Maybach Music Group/WMG
For the most part, Rick Ross does make good on his word when it comes to putting out LPs, whether it’s his own, or compilations from his collective, MMG. With Wale’s Ambition approaching gold and Meek Mill’s buzz louder than ever, Ross deemed it appropriate to position his Warner-distributed label for another winning season by dropping a second installment of the popular Self Made compilation series, which welcomes new labelmates Stalley & Omarion. Missing here is last year’s MMG rookie and first lady, Teedra Moses, but truthfully, her presence was barely felt on the last one, so perhaps there are unique plans for her. At any rate, Volume 2 is here, as promised. How does it sound? Well…
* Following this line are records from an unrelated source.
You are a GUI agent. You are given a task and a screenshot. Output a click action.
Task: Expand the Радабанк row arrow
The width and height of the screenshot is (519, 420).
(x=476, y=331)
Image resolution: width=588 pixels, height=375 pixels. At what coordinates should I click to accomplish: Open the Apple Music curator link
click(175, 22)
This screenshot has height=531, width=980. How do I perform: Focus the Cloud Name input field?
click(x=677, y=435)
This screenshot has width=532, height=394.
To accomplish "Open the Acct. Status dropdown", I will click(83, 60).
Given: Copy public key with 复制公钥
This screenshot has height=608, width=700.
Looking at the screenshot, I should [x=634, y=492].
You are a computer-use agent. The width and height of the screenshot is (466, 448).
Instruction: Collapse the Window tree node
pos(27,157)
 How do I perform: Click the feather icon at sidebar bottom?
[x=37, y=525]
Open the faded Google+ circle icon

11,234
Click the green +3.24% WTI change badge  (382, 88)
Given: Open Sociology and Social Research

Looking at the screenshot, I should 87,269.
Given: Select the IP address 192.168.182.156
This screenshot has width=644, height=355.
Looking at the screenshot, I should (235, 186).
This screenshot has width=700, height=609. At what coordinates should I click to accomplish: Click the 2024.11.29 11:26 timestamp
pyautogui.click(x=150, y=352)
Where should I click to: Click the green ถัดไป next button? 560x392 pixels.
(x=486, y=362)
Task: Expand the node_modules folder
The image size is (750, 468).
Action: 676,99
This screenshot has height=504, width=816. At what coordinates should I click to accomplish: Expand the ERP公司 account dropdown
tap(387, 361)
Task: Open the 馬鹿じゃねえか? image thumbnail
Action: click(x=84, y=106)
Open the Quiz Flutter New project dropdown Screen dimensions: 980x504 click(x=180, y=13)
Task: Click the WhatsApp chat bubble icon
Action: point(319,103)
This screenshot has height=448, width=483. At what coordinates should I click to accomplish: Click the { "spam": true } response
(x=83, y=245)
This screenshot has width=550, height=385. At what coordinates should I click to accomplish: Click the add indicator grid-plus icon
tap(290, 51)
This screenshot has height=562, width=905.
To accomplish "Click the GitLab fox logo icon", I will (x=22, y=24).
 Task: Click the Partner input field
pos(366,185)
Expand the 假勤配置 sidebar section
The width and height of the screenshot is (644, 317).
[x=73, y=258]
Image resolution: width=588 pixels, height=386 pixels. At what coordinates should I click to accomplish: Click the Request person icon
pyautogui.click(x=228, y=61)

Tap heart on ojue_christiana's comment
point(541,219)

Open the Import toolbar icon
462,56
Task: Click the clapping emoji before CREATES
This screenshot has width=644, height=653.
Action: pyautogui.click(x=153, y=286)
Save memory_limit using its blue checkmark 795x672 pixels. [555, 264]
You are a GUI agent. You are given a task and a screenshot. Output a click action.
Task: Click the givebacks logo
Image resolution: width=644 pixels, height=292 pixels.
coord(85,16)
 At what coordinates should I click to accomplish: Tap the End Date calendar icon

The LP starts with “Power Circle,” an 8 minute posse cut that goes hard, especially since it features a verse from West Coast upstart Kendrick Lamar. Now, to kick a label compilation off with a posse cut from the label’s MCs was a great idea. However, to feature an outsider like Kendrick Lamar, who seems to have made it his short-term career goal to own every song he’s a featured guest on, was a bad idea. Great cut, though. Omarion’s debut on “This Thing of Ours” shows that he can make a comfortable home on the MMG roster, but this cut isn’t as strong as it could be, until Nas steps in and saves (and steals) the show. Stalley and Rozay’s “Fountain of Youth” is dope, as Stalley spits bars that validates his Twitter rant from a few weeks ago. “Bag of Money” with Meek Mill, Wale and Rozay, is definitely a highlight, but it’s been out for a second so it feels stale among all the unheard material. Omarion, aka Maybach O, goes for his on “Let’s Talk,” and it’s not bad at all, and the slick Biggie vocal sample gives his smash hit potential. The real surprise here, is Gunplay’s contributions. Aside from being the second best rapper on “Power Circle,” his “Black on Black” featuring Bun B just might be the sleeper hit of the summer. The closer, the T.I. featured “Bury Me A G” is strong, but it’s gravy, really, because at this point, the rest of the LP should have been satisfying enough.
Overall, the LP doesn’t hit as hard as its predecessor, and nothing here breaks any new ground, but it’s still dope. Add Vol. 2 to Ross’s winning resume, as it sets up the roster for another successful year. It’s now up to the individual artists to get into the lab and put together LPs that proves they deserve a spot on the elite MMG roster.